I nodded and held up my cheek for his kiss as he went out.  And then it was just the master and me, and I was so mad I couldn't think what to say to him, so I didn't say anything at all.  I bustled about, washing the dishes and stirring up some quick bread for dinner, and I didn't look at him.

The quiet in the kitchen got thicker and thicker, like fog, and finally he got up and came to stand right in front of me, where I couldn't ignore him.   "You're very angry with me, Rose, and I deserve it.  Will it help if I say I'm sorry?" 

I dumped the dough out of the bowl and slammed it down on the table.  "Why should you, Mr. Frodo?  You're master here; if you choose to drink yourself to death, it's not for us to say you can't.  A bit hard on Sam, I'd call it, that's all."

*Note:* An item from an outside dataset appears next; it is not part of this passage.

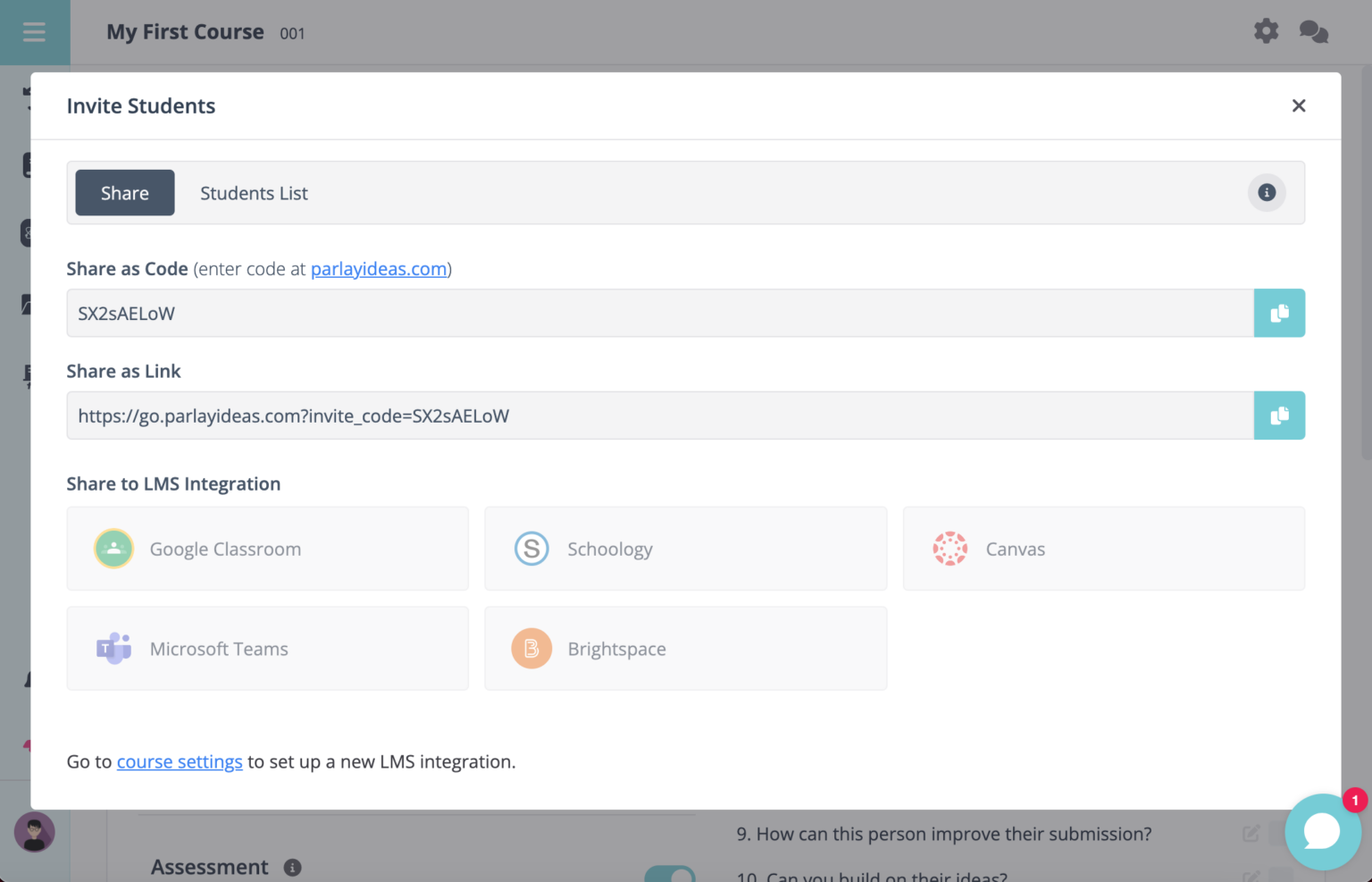The image size is (1372, 882).
Task: Select the Share tab
Action: tap(125, 193)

I sneaked a look at him as I spoke, punching the bread dough down as if it was something alive that I wanted to kill. He bit his lip till it turned white, and tears came to his eyes. Not running down his face, I thought; not like Sam, weeping over him and calling his name–

He turned away and went to lean against the mantel, staring into the fire. "Very hard on Sam," he said at last, "and he doesn't deserve that of me."  He sighed.  "I wasn't trying to die, Rosie. I never thought of that, that it might kill me. I wouldn't do that to Sam, or you either, to come home and find my – body. I only wanted to escape for a few hours, get away from the memories."

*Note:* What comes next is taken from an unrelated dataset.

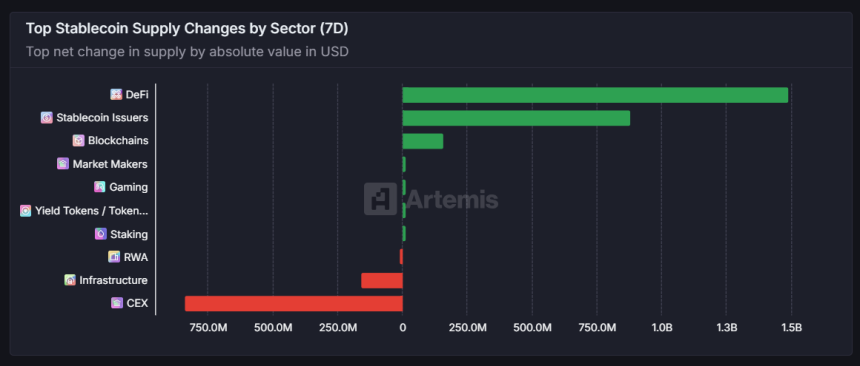Select the red Infrastructure bar

[382, 280]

I wanted to stay mad, and I couldn't – not when he looked like that, so grieved and hopeless.  I wiped my hands on my apron and went to take his hand in both of mine.  "You scared us, Mr. Frodo.  We love you, don't you know that? When we got home, you were so near dead it's a mercy we pulled you through at all. Don't do that, not ever again – promise me!"   

"I won't.  Don't worry; Sam already told me he'd break every bottle in the cellar."  He made as if to smile, but it came out more like a grimace, and he turned to rest both arms against the mantel and lean his forehead on them. I looked down and there were drops of wet falling on the flagstone hearth – tears.

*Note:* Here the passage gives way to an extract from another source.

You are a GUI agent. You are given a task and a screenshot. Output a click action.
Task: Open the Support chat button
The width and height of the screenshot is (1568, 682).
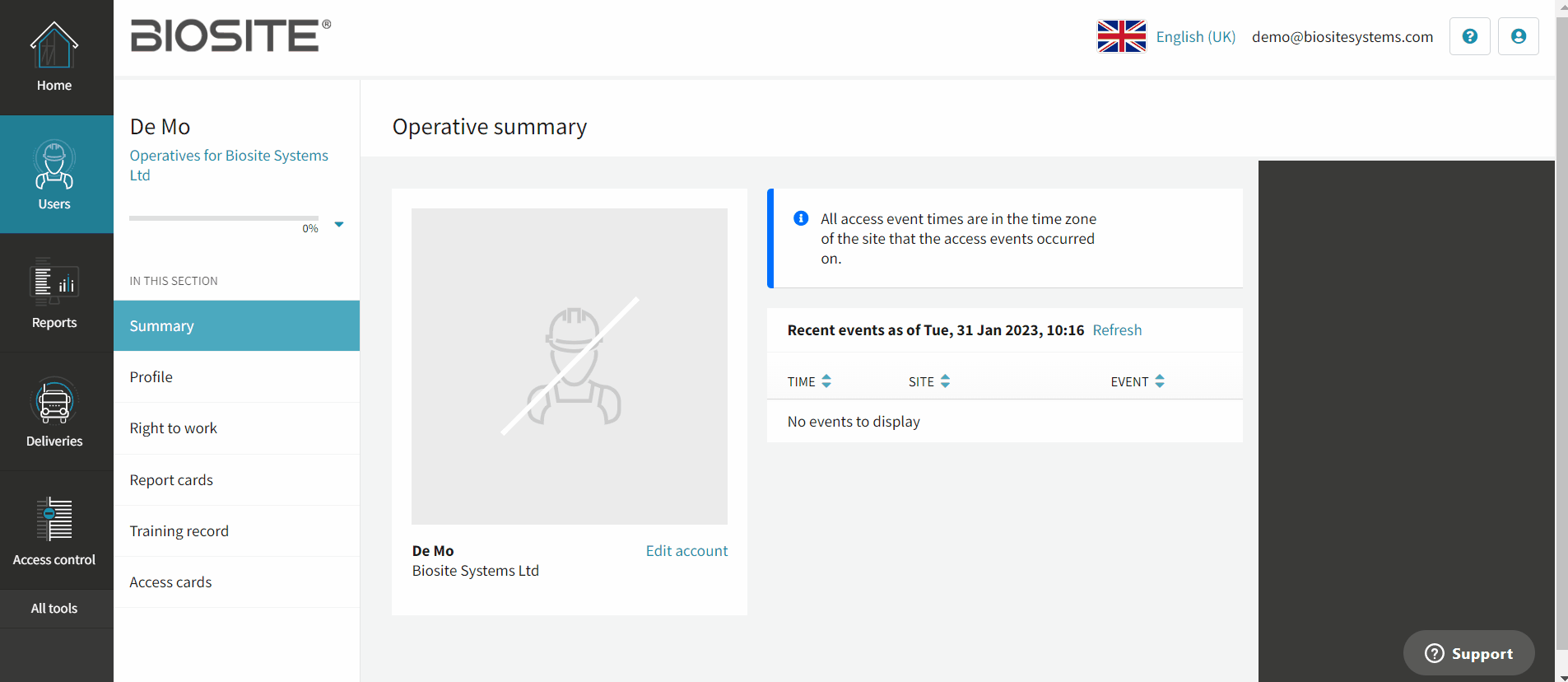pyautogui.click(x=1469, y=653)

"Master, dear Master," I whispered.  "I wish I knew some way to help you."

"So do I, Rosie.  So do I."  He straightened up and rubbed his sleeve across his eyes.  "I'd better get dressed and try to get some writing done.  Will you bring a pot of strong tea to me in the study, in an hour or so?"

"I don't think you can work in there for a few days, Mr. Frodo; it's still pretty bad.  Why don't you bring your book in here by the window today, and keep me company?  And the tea will be ready whenever you want it."

"Thank you, Rosie.  I may just do that."

He worked in the kitchen for several days, till his study aired out, and for a week or two he was more cheerful, more peaceful-like, than he'd been in a long time.  But little by little, the clouds rolled in again. Now that sad, haunted look is back in his eyes, for all he smiles and tries to act like there's nothing wrong. He tries so hard to hide it from us, how he's suffering, but it's there in his eyes for us to see, who love him.  And I wonder sometimes, and hate myself for wondering, if we did the right thing that night, when we worked so desperately to save his life.  It might have been a kindness, had we let him slip away.

But when I think that, I remember Sam's face when he told me to feel for the master's pulse.  It would grieve me sore if Mr. Frodo had died, and especially like that, but it would've broken Sam's heart right in two. 

I just wish those great ones, who sent Mr. Frodo to Mordor and let him get so wounded that it seems like he won't ever get over it, would take some thought to helping him now.

Author's note:  Nothing in this chapter is intended to be medical advice. I tried to imagine how the hobbits might try to treat alcohol poisoning, in the absence of modern hospital treatment, but I have no idea if it would work -- and it certainly wouldn't be as good as the emergency room!